The rest of the poetry in “Home Front” deals with relationships. The father threatens to leave. The mother and sister leave indeed, and the narrator speculates about feelings that his father does not show when he sees the empty house. Two poems focus on men standing up for themselves. The speaker’s father responds to a racially charged incident, and his grandfather calmly stands on his own land with shotgun in hand while resisting the badgering of officials. Such actions also explain the hardness of the characters.
Several poems in “Rodney King Blues” reveal the narrator’s feelings of anger about the beating of Rodney King by Los Angeles police officers in 1991 and about the riots that broke out in 1992 after the officers were tried and found not guilty. The poems also deal with people who lost property to the riots, a truck driver who was assaulted by a mob during the riots, double-talk that sought to justify the officer’s actions, and the helpless feeling of being a victim in the inner city. Eady isolates from these events several sharply focused scenes whose verisimilitude pulls readers into the genuine turmoil of life without engaging in tedious moralizing.
“The Bruise of the Lyric” introduces pictures of musical artists, each one drawn in words. John Coltrane and Kenny Burrell’s jazz piece “Why Was I Born?” is redrawn in Eady’s words. Percussionist Max Roach is pictured in words. “Miles Davis at Lennies-on-the-Turnpike” contains the memorable words “Death is one hell/ Of a pickpocket.” Eady commemorates Dexter Gordon’s saxophone, Milt Jackson’s vibraphone, Eric Dolphy’s saxophone, and Chuck Berry’s “frenzy of the word go”—in the singer’s “Johnny B. Goode”—as well as his jukebox point of view in “Roll Over Beethoven.”
“Small Moments” builds details taken from everyday life into reflections about poetry. One poem focuses on the image of a young white woman in dreadlocks; the next follows the narrator’s evolving hairstyles, from “nappy,” to Afro, to “relaxed,” to “vengeful” dreadlocks, to a barber alienated by the confrontation with “urban steel wool” and “industrial-strength kink.” The other poems in this section reflect upon poetry. Like Eady’s work, Charles Simic’s poems focus on sharp images. In “Cornbread,” the narrator finds cornbread at a poetry reading by Charles Simic, a connection that may be self-reflective. Particularly interesting is Eady’s reference to Walt Whitman, who, Eady says, should have seen some of his posthumous success as a poet.
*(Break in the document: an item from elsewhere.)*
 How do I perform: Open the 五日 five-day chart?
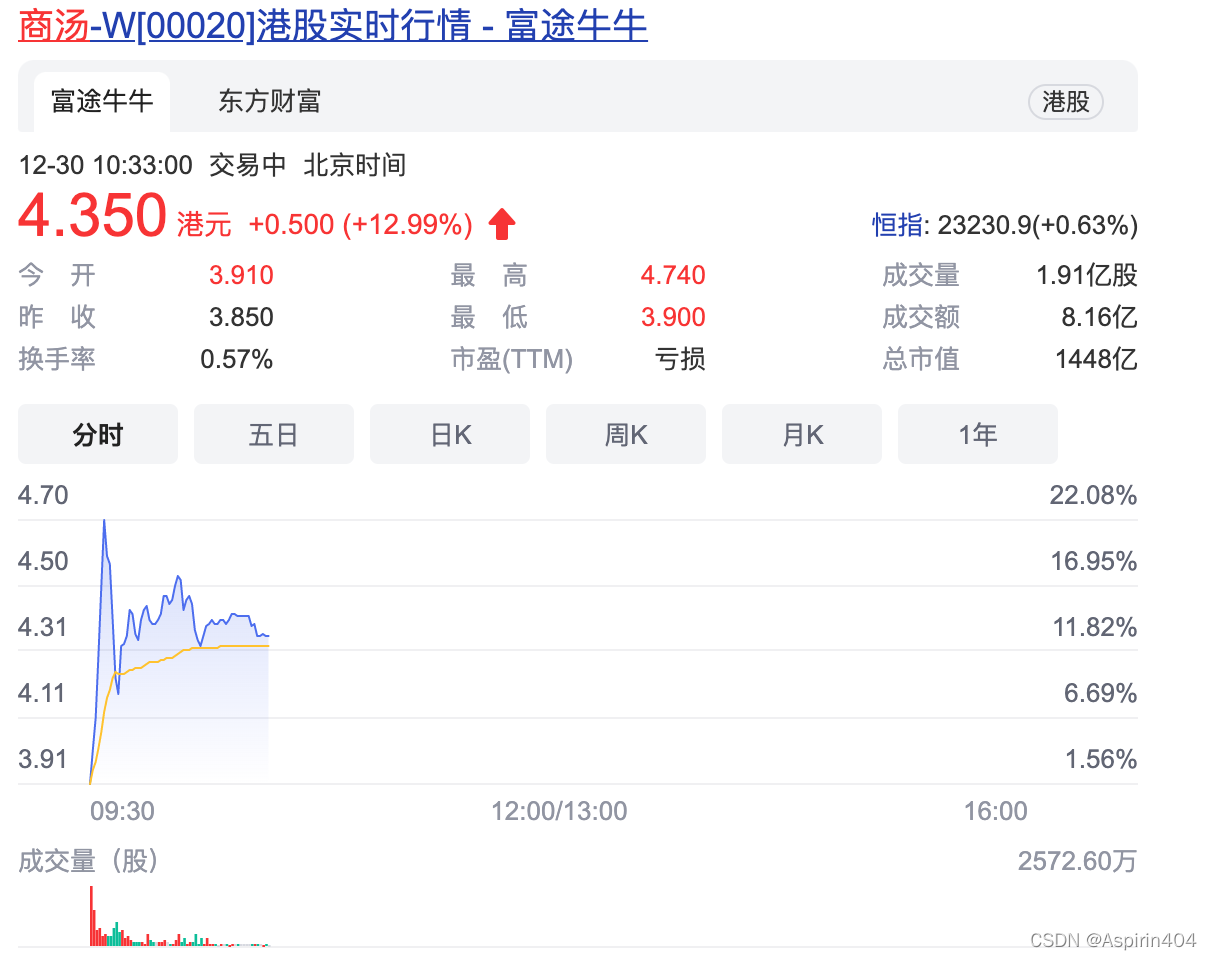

Several poems in this section also reflect on the altered experience of self and others when poets extricate themselves from the American environment and see themselves in the context of Europe.
The first poem of “Home Front” focuses on mother and father, a focus that is generalized as the predicament of women seeking security from emotionally unstable men. The man the speaker’s mother turned down “made my father look good,/ That’s how bad it was.” The poem’s characters are forced to choose between bad alternatives. Vacant gaps of emotion are filled with the caulk of religion: “Jesus, the man my daddy once saw/ Lying next to her/ On her old army cot.” Enmity characterizes the relationship between the genders. The mother wins at a lottery; the father and a cousin pick up the winnings; the mother loses the money to the two, and she acquires a pervasive and lasting feeling of having been cheated. In “The Yankee Dollar,” the mother expects to receive royalties from a book she wrote. She distrusts all offers of temporary financial help to keep her afloat until the royalties arrive, even an offer from her son. She distrusts “male money,” because such money represents male control over her.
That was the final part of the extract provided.